Another commonly reported barrier to the clinical application of genetic counseling is the potential social stigma it can introduce for patients in their communities. In highly collective societies like Egypt, values are placed on being “healthy” because it protects individuals from the widespread ableism and discrimination when it comes to marriage or employment. Arab patients can have reluctant attitudes about genetic testing because it may reveal information that ostracizes them communally. The literature demonstrates these concerns in Saudi Arabia, another collective culture, where women report that genetic testing could potentially result in the annulment of their marriage (Alotaibi et al., 2022). Similarly in Jordan, a large group of women surveyed expressed interest in genetic test results only if there is public education about genetics to mitigate the harm and social stigma (Abdo et al., 2018). These cultural concerns highlight the unique challenges that Egyptian patients and healthcare providers will face with the increasing availability of genetic testing. Learning about the social stigma from the patient’s perspective will be an important next step to outline this concern and explore ways to mitigate it, such as educating the public.

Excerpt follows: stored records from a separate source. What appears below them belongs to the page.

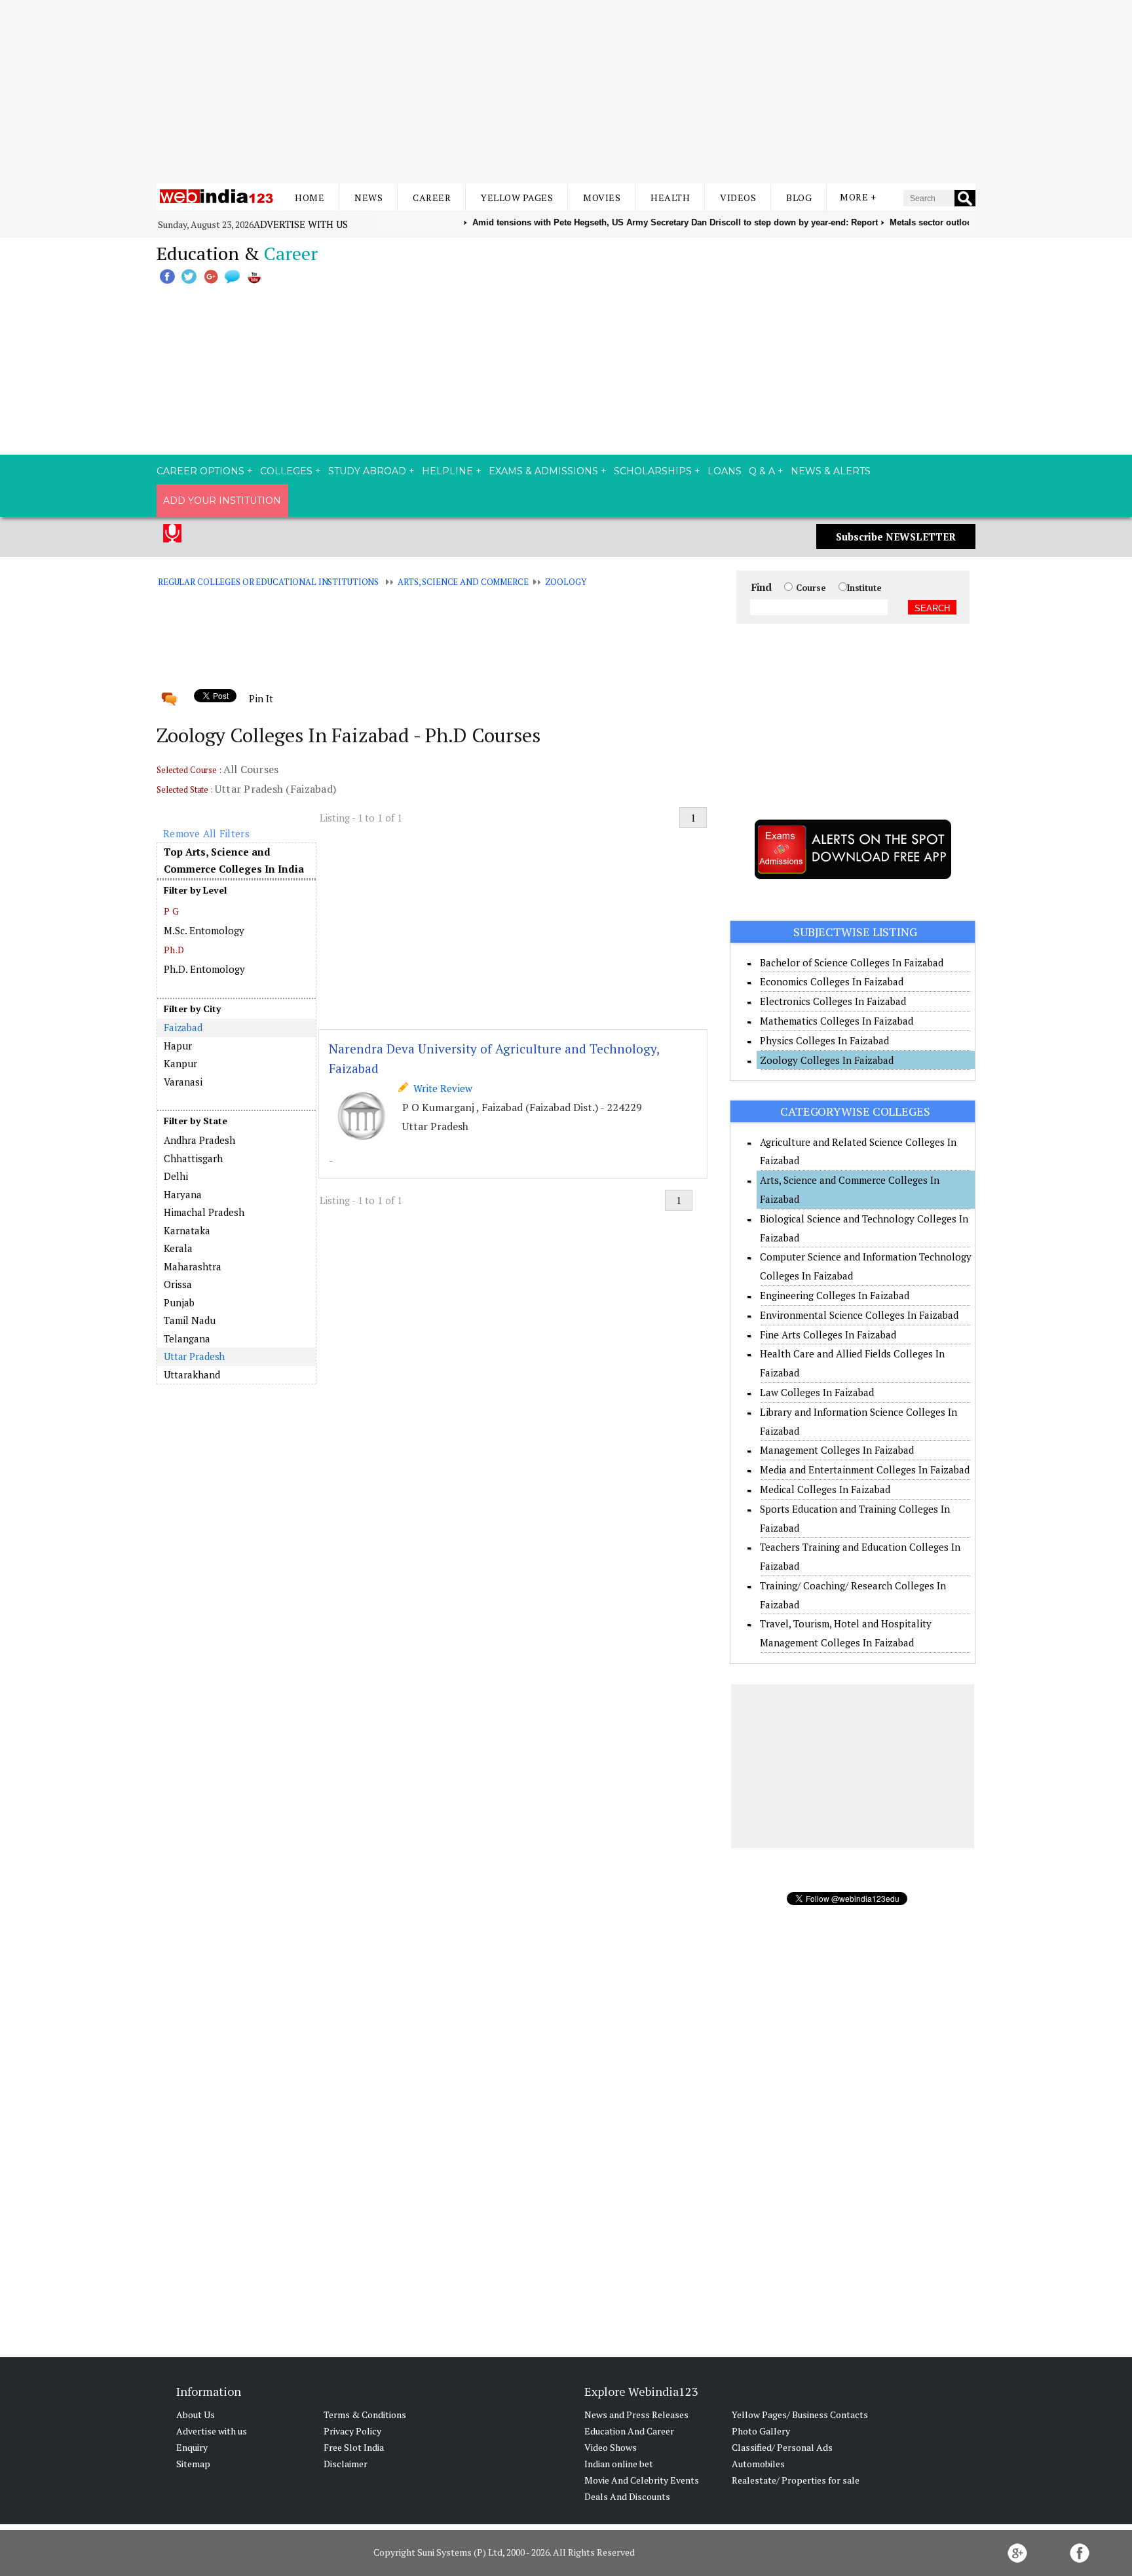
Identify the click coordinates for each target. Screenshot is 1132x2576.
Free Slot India (354, 2447)
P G (171, 911)
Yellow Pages (517, 197)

A large proportion of physicians reported not having access to a genetic counselor in addition to not knowing when it would be appropriate to make a referral. There are currently 11 clinics in Egypt offering genetic services for a population of 110 million, compared to 1313 clinics in the United States according to the ACMG (Raouf, 2008). This structural barrier suggests a need for genetic counselors, but more importantly, a need for educational material outlining the referral process to encourage physician collaboration with genetic counselors when they start providing their services.
Study Limitation
The present sample of physicians in this study were limited by size and professional characteristics. Although physicians were recruited from various subspecialties, there was overrepresentation of medical oncologists due to a lower uptake of the survey among other physician types. Additionally, this was a single center study thus there may be confounding factors owing to the common genetics’ exposure from shared meetings, conferences, symposia, and seminars. Therefore, results from our study cannot be generalized to all physician types practicing in cancer care or other Egyptian physicians. Lastly, the survey tools used in our questionnaire were adapted from validated surveys to suit our study population, however the modifications made were not further validated so caution should be taken when drawing absolute conclusions from our data.